If the congress takes place on the 2nd, we must propose that it should not disband until the constituent assembly convenes. There must be a defensive, waiting tactic. . . It is necessary to reconsider, if possible, the resolution of the CC. . We must definitely tell ourselves that we do not plan an uprising within the next five years.”

(G. Zinoviev: Speech at Extended Meeting of CC, RSDLP, October 29th., 1917, in Ibid; p. 36, 337).

Stalin spoke strongly in favour of confirmation of the Central Committee resolution of October 23rd., and this was finally done by 19 votes against 2 — the dissentients again being Kamenev and Zinoviev.

The Central Committee then continued in session alone, and set up a Military Centre of the Central Committee consisting of Stalin, Sverdlov, Bubnov, Dzerzhinsky and Uritsky.

After the meeting had concluded, Kamenev sent a letter to the Central Committee tendering his resignation from it:

“Not being able to support the point of view expressed in the latest decisions of the CC which define the character of its work, and considering that this position is leading the party of the proletariat to defeat, I ask the CC to recognise that I am no longer a member of the CC.”

(L. Kamenev: Letter to CC, RSDLP, October 29th., 1917, cited in: V. I. Lenin: Ibid. ; p. 260).
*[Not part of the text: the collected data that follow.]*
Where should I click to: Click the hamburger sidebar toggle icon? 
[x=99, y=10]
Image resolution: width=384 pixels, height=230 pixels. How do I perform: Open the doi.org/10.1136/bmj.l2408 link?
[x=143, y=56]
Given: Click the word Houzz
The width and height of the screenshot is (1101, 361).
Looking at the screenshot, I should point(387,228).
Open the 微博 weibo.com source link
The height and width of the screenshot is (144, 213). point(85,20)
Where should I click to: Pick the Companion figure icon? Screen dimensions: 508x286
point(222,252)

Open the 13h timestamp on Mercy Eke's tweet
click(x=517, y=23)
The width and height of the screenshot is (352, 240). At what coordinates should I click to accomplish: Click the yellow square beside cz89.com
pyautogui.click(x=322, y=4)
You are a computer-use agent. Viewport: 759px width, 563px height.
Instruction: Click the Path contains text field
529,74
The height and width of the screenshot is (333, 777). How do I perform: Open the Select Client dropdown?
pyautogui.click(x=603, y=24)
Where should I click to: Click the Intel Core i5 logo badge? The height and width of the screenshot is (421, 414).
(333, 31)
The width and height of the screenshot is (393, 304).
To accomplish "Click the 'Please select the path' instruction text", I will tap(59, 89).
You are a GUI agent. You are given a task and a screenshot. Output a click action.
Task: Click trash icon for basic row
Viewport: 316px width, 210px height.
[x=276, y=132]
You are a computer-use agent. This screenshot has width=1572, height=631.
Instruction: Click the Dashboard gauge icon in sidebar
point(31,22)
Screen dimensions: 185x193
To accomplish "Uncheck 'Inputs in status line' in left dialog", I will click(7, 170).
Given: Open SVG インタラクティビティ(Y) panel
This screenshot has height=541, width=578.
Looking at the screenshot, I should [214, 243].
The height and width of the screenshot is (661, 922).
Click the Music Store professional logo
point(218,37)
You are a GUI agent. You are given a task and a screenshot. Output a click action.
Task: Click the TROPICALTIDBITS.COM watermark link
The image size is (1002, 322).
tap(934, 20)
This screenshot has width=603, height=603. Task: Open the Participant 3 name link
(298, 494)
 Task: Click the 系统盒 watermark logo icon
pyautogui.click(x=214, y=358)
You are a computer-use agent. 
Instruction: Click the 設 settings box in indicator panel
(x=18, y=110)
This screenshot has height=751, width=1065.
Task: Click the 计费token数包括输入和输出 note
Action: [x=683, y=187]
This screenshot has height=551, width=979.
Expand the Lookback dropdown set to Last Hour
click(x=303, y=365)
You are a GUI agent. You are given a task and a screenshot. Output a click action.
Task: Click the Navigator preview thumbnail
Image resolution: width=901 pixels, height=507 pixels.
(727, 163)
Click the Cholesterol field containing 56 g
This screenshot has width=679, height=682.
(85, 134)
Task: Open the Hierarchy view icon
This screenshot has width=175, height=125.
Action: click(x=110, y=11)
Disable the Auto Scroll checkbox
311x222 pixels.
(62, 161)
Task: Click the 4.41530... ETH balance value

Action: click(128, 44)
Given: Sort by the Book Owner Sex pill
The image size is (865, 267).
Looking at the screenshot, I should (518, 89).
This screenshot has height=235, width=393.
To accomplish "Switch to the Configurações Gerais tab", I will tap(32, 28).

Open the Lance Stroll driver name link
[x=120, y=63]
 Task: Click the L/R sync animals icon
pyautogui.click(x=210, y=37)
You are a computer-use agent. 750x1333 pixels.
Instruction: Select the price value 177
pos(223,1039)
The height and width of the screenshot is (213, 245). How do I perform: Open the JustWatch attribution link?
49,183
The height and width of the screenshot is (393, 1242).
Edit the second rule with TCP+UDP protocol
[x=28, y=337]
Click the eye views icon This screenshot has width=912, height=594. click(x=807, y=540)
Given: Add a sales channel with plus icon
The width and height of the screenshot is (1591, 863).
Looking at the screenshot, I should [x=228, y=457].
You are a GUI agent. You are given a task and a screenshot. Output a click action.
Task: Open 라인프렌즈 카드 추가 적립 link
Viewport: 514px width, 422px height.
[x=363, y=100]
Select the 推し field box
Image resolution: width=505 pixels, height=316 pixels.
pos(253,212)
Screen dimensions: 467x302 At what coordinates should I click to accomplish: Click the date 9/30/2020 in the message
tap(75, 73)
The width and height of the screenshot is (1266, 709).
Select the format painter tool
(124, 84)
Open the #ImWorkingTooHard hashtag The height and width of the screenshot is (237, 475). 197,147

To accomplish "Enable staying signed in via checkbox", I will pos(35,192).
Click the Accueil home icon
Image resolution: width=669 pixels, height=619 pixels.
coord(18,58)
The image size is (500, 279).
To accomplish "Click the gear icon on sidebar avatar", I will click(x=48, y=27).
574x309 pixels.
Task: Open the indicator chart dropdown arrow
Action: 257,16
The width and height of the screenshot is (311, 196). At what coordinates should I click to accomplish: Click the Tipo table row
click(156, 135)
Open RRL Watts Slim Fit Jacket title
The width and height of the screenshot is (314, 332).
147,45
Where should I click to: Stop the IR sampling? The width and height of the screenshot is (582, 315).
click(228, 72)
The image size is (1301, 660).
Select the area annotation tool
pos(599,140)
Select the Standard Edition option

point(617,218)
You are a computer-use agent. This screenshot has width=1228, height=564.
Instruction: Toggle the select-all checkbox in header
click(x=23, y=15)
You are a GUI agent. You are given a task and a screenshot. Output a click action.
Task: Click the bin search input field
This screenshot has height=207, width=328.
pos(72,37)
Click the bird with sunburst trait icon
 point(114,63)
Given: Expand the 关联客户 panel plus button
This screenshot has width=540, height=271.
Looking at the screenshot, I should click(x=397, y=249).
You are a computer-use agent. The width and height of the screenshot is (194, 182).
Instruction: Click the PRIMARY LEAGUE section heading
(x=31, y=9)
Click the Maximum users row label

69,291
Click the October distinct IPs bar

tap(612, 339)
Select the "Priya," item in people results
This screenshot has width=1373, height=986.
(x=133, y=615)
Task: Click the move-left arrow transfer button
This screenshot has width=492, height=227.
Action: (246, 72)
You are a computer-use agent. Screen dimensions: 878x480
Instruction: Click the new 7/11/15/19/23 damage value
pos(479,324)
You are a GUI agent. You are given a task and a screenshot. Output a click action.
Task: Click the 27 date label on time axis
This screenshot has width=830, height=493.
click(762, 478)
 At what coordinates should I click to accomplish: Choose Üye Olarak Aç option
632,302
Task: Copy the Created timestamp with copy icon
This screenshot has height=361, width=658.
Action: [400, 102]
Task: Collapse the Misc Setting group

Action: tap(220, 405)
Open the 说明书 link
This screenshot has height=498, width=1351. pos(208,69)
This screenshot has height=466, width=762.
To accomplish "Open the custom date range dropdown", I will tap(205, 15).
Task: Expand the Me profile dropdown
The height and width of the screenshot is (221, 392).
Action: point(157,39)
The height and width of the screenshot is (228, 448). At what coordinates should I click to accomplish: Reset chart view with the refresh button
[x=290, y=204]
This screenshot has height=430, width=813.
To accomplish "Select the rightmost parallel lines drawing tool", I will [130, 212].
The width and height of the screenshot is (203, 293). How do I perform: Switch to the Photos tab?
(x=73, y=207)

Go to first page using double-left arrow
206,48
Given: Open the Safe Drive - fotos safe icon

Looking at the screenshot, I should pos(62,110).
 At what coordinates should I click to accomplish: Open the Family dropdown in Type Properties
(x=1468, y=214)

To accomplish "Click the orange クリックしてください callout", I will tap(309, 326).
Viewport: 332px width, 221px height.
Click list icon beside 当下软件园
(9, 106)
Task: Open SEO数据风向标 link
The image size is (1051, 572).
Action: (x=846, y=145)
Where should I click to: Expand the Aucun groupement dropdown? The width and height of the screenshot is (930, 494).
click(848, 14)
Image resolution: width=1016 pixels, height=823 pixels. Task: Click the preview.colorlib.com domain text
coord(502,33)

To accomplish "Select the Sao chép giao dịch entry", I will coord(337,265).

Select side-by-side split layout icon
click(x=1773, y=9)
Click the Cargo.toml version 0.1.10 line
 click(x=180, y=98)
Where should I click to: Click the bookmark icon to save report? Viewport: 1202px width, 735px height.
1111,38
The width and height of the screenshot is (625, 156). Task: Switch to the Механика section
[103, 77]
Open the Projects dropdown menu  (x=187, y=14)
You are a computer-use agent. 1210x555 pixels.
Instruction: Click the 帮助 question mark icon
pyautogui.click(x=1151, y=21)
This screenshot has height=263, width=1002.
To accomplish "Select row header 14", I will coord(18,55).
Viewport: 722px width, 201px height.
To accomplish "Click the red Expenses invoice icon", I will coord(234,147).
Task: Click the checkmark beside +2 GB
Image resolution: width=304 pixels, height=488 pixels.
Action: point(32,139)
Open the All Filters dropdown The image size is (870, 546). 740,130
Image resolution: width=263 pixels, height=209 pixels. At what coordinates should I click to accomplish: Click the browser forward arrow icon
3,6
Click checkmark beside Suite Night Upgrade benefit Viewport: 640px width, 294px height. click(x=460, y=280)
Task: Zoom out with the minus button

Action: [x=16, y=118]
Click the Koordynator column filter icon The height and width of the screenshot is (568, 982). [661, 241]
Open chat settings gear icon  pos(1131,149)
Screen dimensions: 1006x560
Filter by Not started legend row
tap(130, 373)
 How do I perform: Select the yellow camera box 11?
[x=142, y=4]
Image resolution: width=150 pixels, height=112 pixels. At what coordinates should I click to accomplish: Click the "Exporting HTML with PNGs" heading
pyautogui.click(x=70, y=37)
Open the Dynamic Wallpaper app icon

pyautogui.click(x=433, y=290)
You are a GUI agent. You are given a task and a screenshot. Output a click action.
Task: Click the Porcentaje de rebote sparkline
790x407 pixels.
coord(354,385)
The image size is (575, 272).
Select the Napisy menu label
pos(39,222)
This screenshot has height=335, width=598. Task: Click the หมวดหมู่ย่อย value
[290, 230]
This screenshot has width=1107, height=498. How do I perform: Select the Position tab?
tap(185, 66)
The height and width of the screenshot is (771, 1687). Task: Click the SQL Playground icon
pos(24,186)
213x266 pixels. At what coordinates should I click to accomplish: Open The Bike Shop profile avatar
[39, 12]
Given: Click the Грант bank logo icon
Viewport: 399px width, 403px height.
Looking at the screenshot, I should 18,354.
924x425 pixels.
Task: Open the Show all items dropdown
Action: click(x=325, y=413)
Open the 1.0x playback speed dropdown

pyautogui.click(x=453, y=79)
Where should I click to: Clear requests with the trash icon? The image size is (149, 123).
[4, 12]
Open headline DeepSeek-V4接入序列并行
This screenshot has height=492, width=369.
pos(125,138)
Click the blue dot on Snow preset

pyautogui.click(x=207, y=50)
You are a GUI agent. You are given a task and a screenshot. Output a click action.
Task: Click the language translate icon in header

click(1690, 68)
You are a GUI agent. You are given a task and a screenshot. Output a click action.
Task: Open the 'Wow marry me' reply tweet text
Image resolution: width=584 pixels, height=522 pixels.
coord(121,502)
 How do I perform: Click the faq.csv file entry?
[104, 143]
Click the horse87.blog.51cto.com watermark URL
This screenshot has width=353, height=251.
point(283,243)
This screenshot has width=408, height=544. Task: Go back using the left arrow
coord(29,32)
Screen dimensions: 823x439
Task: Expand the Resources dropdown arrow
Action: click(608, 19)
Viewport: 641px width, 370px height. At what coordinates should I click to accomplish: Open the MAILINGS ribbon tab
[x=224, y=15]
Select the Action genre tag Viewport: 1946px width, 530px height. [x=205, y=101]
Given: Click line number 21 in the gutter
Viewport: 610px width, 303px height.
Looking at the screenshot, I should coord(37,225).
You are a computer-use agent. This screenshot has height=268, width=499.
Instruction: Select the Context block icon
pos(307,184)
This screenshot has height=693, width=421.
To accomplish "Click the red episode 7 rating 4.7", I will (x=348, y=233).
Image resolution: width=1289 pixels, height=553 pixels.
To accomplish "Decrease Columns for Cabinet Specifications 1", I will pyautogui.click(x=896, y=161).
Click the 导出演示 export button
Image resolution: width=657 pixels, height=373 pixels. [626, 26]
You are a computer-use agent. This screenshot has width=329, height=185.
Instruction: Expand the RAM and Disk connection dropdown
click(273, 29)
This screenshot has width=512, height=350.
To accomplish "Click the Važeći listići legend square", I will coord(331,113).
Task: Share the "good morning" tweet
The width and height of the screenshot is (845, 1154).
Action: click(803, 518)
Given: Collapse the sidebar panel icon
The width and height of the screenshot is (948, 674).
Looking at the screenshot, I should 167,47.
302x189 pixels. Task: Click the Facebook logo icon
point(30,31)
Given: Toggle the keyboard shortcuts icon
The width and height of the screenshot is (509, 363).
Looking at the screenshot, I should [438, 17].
The Congress of Soviets of the Northern Region

From October 24-26th , 1917 the Congress of Soviets of Workers’ and Soldiers’ Deputies of the Northern Region took place in Petrograd. Since the overwhelming majority of the delegates were Bolsheviks and Left Socialist-Revolutionaries, the Central Executive Committee of the Soviets — still dominated by Mensheviks and Right Socialist-Revolutionaries — declared the congress unofficial, and the small Menshevik fraction declared themselves present “for purposes of information only.”

The congress declared itself in favour of the immediate transfer of power to the Soviets, the immediate transfer of land to the peasants, an immediate offer of peace and the convening of the Constituent Assembly at the appointed time.

On October 29-30th Lenin – wrote a long, “Letter to Comrades” in which he refuted point by point the arguments of Kamenev and Zinoviev against the immediate launching of an insurrection.

On October 31st, Kamenev, on behalf of Zinoviev and himself, published a statement in the newspaper “Novaya Zhizn” (New Life) in which he declared that they felt themselves obliged:

“To declare themselves against any attempt to take the initiative of an armed uprising which would be doomed to defeat and which would have the most dangerous effect on the party, the proletariat, the fate of the revolution. To stake everything on the card of an uprising within the next few days would be tantamount to making a step of desperation”;

(L. Kamenev: “L. Kamenev About the Uprising”, in “Novaya Zhizn”, October 31st., 1917, cited in: V. I. Lenin: ibid.; p. 261).

Lenin thundered immediately at the treachery of the “strikebreakers of the Revolution”:

“On the eve of the critical day . . two ‘outstanding Bolsheviks’ attack an unpublished decision of the Party centre in the non-Party press, in a paper which as far as this given problem is concerned goes hand in hand with the bourgeoisie against the workers’ party. . . .

I will fight with all my power both in the Central Committee and at the congress to expel them both from the Party.

I cannot judge from afar how much damage was done to the cause by the strike-breaking action in the non-Party press. Very great practical damage has undoubtedly been caused. To remedy the situation, it is first of all necessary to re-establish the unity of the Bolshevik front by excluding the strike-breakers.”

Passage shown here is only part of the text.